** START OF RECORDED INFORMATION **
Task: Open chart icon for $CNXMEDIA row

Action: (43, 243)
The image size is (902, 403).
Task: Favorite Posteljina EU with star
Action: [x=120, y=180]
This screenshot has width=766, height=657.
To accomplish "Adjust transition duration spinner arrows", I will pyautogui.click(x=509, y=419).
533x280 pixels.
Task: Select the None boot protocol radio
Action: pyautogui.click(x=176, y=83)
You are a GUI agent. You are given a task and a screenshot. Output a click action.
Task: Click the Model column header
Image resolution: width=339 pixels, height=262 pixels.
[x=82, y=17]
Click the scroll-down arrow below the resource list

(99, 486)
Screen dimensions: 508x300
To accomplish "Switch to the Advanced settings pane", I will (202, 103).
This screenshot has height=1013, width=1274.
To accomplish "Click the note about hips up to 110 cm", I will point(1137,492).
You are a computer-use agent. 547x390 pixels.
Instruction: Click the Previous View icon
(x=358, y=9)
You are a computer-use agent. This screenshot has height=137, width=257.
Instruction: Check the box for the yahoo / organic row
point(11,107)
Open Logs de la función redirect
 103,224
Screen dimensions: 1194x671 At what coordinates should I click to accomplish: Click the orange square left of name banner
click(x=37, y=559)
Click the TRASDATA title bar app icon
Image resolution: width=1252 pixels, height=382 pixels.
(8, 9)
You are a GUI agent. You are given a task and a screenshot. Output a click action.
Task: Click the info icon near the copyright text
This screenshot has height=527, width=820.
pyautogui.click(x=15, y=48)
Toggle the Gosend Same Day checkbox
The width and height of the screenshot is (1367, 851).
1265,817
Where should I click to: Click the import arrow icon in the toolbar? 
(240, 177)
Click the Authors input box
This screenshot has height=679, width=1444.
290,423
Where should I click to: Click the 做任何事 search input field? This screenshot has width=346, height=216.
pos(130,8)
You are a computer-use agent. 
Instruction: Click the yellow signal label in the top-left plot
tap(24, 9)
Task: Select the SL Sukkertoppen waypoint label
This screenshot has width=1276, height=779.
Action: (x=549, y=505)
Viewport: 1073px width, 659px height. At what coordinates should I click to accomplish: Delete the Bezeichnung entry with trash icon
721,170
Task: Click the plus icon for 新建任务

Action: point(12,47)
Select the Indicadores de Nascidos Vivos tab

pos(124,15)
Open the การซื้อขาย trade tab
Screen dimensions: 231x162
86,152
** END OF RECORDED INFORMATION **
SHORT TASK — Set down the data again, starting with its first line and continuing through the line containing "point(11,107)", both lines included, with every line reproduced unchanged.

RESULT —
Task: Open chart icon for $CNXMEDIA row

Action: (43, 243)
The image size is (902, 403).
Task: Favorite Posteljina EU with star
Action: [x=120, y=180]
This screenshot has width=766, height=657.
To accomplish "Adjust transition duration spinner arrows", I will pyautogui.click(x=509, y=419).
533x280 pixels.
Task: Select the None boot protocol radio
Action: pyautogui.click(x=176, y=83)
You are a GUI agent. You are given a task and a screenshot. Output a click action.
Task: Click the Model column header
Image resolution: width=339 pixels, height=262 pixels.
[x=82, y=17]
Click the scroll-down arrow below the resource list

(99, 486)
Screen dimensions: 508x300
To accomplish "Switch to the Advanced settings pane", I will (202, 103).
This screenshot has height=1013, width=1274.
To accomplish "Click the note about hips up to 110 cm", I will point(1137,492).
You are a computer-use agent. 547x390 pixels.
Instruction: Click the Previous View icon
(x=358, y=9)
You are a computer-use agent. This screenshot has height=137, width=257.
Instruction: Check the box for the yahoo / organic row
point(11,107)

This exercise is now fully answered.